I often had people round for dinner. Bizarrely, whenever Adam came, I served seafood. It happened at least four times. My memory is fine. I am a considerate person. I knew about his allergy. I still can't understand why I consistently nearly poisoned one of my best friends. If you're reading this, Adam - sorry, man.
Failure No. 9 - Flying across the kitchen (in a bad way)
Another awesome story of Mum's and far less likely to happen these days, because gas stoves have a different kind of gas in them than they did in the 1960s which was when this tale occurred. Mum tried to turn on and heat up the oven, but the flame went out. The gas, of course, did not - it kept hissing into the oven like billy-o. Mum tries valiantly to light the oven again, and was just a little delayed by the match failing to strike... finally a lit match was thrust into the oven... and BOOM! Mum was blown across the kitchen by the blast and lost her eyebrows and eyelashes. She was otherwise uninjured apart from a heavy blow to her chef's pride.
Failure No. 10 - Drinking and cooking do not mix
This reflects quite badly on me but I'll tell it anyway. I had my new boyfriend over for dinner for the very first time. I didn't want to go too formal, and I wanted something that would resemble 'man food' without going to the lengths of cooking a big steak, which I'm not really that crash hot at, having been vegetarian for six years or so. So I settled on the perfect first-date-dinner, an easy-cook, man-food special: BEEF TACOS.
Now, tacos in a packet from the supermarket are ridiculously easy to cook, indeed, I would have said they were pretty much impossible to screw up. I fried off some beef mince with onions and added the spice mix; I prepared, in advance, the shredded lettuce, grated cheese, sour cream, salsa with fresh tomatoes chopped through it. The beef mince was keeping warm in a pan on the stove and everything else was in attractive little bowls, ready to dip into for some last-minute, easy taco assemblage. Nothing could go wrong.
New boyfriend arrives, and I'd already had a stiff drink or two because I was a bit nervous. Everything was going swimmingly, except that I ended up having another drink... then another.. then another until by the time I came to actually serve up the tacos, I was pretty well sozzled. All I had to do was heat up the taco shells in the oven.
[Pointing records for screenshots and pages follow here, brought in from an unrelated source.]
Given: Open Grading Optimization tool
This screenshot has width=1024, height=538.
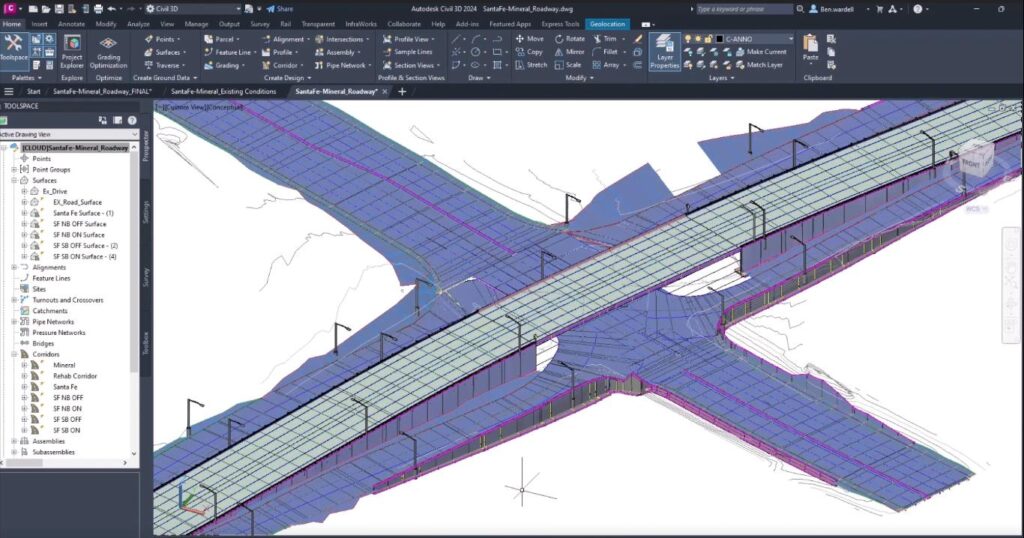Looking at the screenshot, I should [x=107, y=50].
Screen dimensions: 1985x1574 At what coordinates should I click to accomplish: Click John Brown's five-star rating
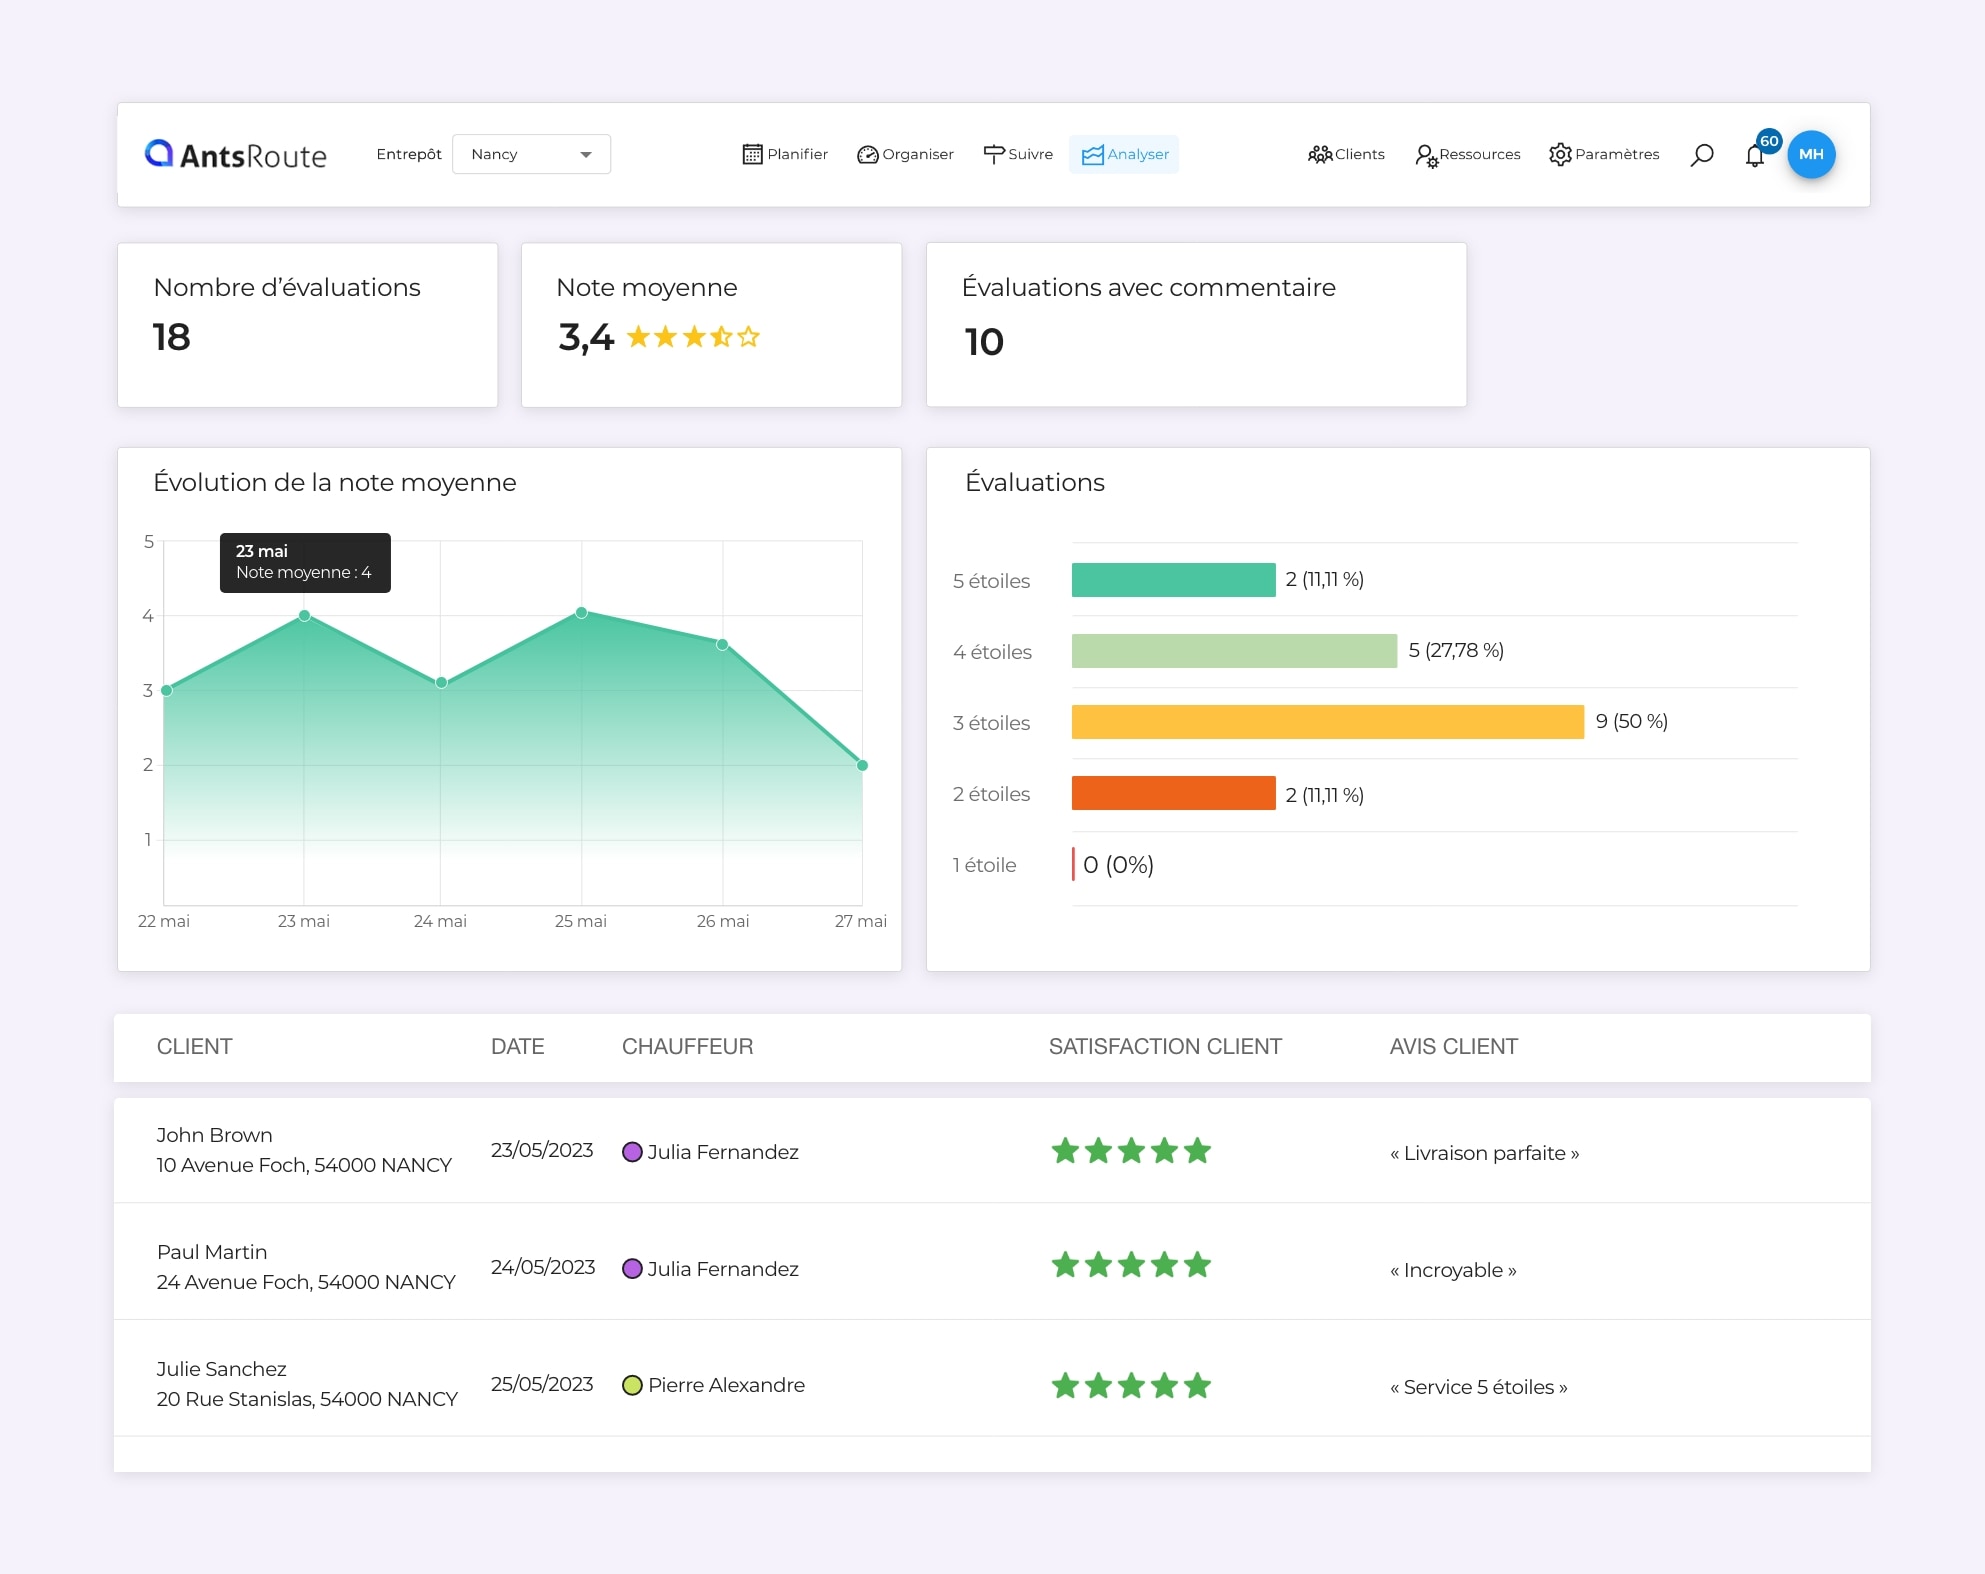pos(1130,1151)
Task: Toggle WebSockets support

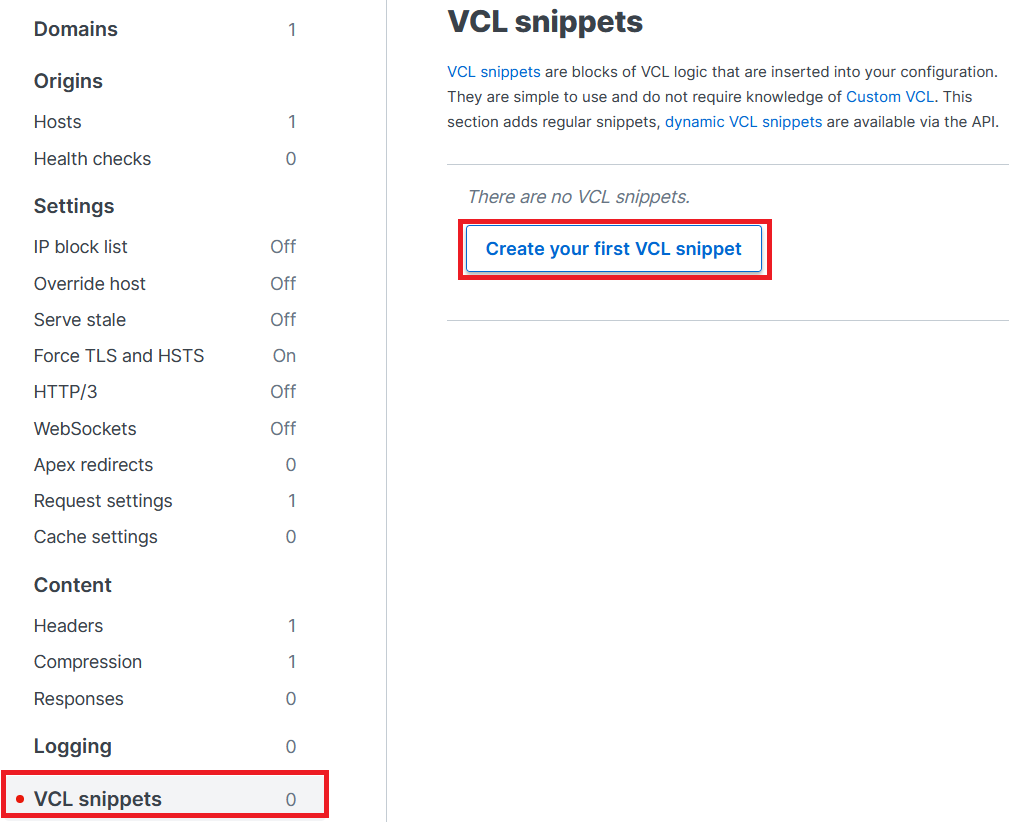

Which I did... using the whole lot at once, and drunkenly setting the oven at 220C (nuclear explosion temperature) and then forgetting, until a burning smell became apparent, that I'd even put them in. I BURNT THE TACO SHELLS. Yes, you too can become an idiot when the appropriate amount of alcohol is involved.
The only positive thing about this incident was the priceless text message the new boyfriend received the next morning which he still snickers about : "I burnt the tacos and passed out on the couch, are you sure you want to see me again?"